Home Finds Deserving Owner

Had The News scoured the entire city for a deserving family, it could not have done better. Wismar, 29 1/2 years of age, is head accountant for the Struthers Furnace Company, Citizens building. Born in a small town in Wood county, he had not the advantage of a good schooling, but by hard energetic work made a school teacher of himself. After three years of teaching he came to Cleveland and took up accounting eight years ago. Four years later he married Sadie Watt, daughter of ex-Police Lieutenant William Watt of Cleveland.  Since the wedding it has been steady conscientious work with Wismar. Every cent that could be spared was laid away. Their dream was a little home of their own. Many nights they sat and talked about it as something far off. Within a year or so they hoped to start payment on a lot somewhere on the Heights. Then came the booklovers' contest.

Work, Not Luck, Won

"I was lucky," said Wismar, simply.

It was not luck - far from it, his friends say. It was good, honest hard work, which he left only while sleeping. Wismar's training in accounting stood him in good stead, making him precise and neat. He looked at every picture from every angle and point of view. He sat up until late at night, then cut out the hard ones and stuck them up in his den, where he could always see them. During the day he carried them with him. He wrote the answers in shorthand and showed them to no one. He was doing it for his wife and the babe-to-be and he put his whole soul into it.

"Mrs. Wismar and I hoped we might win something- say the tenth or eleventh prize: possibly a lot or a Hupmobile," he said. "But when we found ourselves dreaming about the house a lot, we stopped quickly. We knew--or thought we knew--that that could never be but a dream.

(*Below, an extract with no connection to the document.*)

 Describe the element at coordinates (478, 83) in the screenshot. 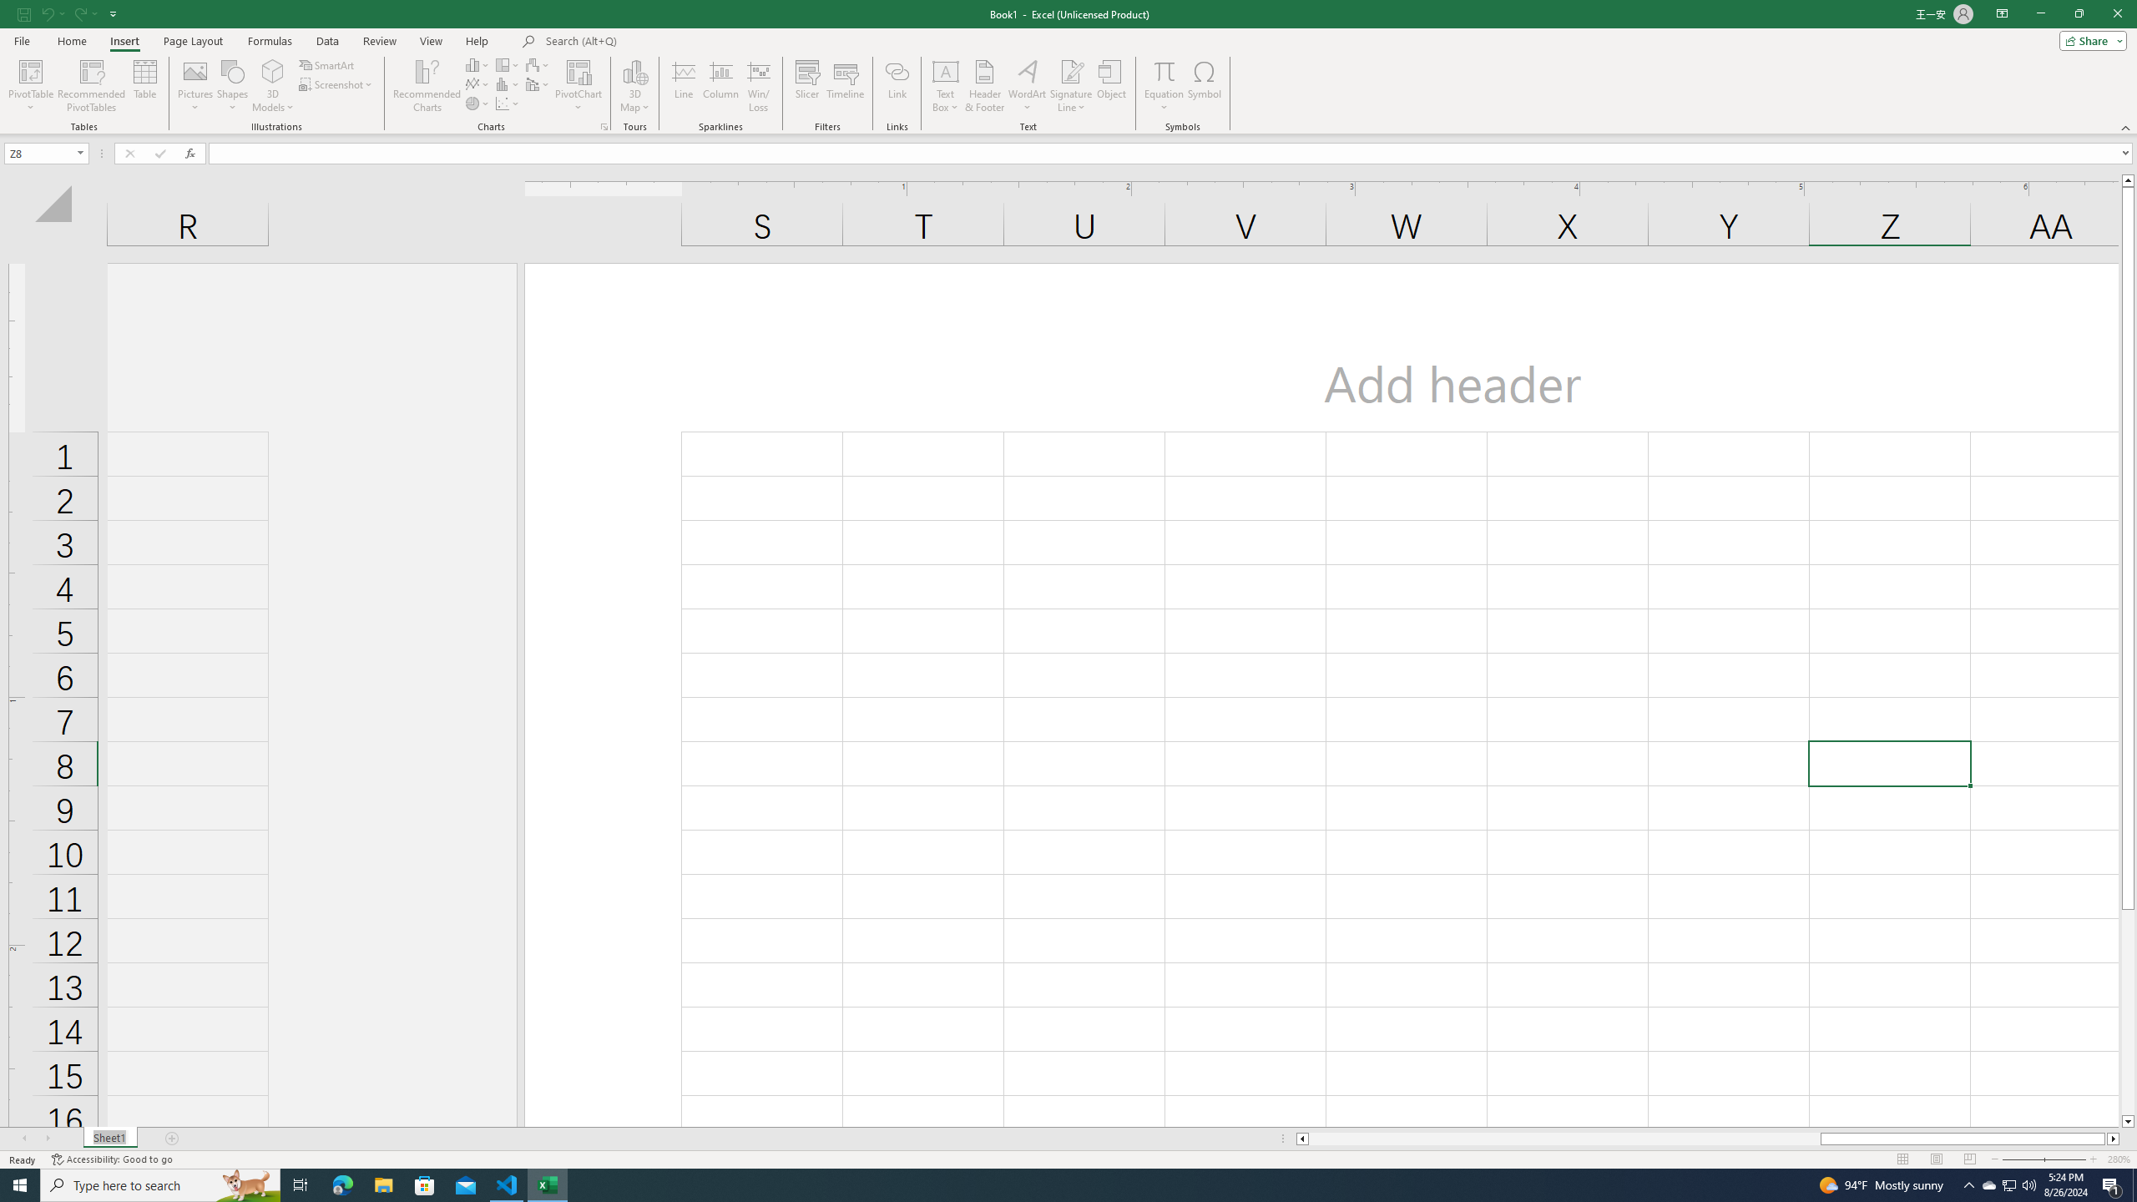

I see `'Insert Line or Area Chart'` at that location.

One day when we dreamed more than usual, we walked up through the Heights and looked at the house. I noticed a tennis court up the street a ways, and thought how nice it would be to live there."

Is a Double Victory

In winning this contest, Wismar gained a double victory. For several years he had pitted his wits in all sorts of games and contests against those of Albert A. Schueren, an uncle living at 750 Joseph Campus avenue, Detroit, Mich. Both entered this contest. Schuren missed 11 pictures, Wismar only two.

Now Wismar says he would not change places with any man on earth. "What haven't I now?," he said. "A happy wife, a child, a home all my own to live in and a chance to work for all. What else could a healthy man want? And the home came just at the right time. We are living downstairs in a double house and have only five rooms. The baby makes at least one more room necessary. Now we have all the room we want..

And the baby. Yes, the baby has been named Mary Elizabeth, and she is going to sleep with her father and mother in the new home the first night.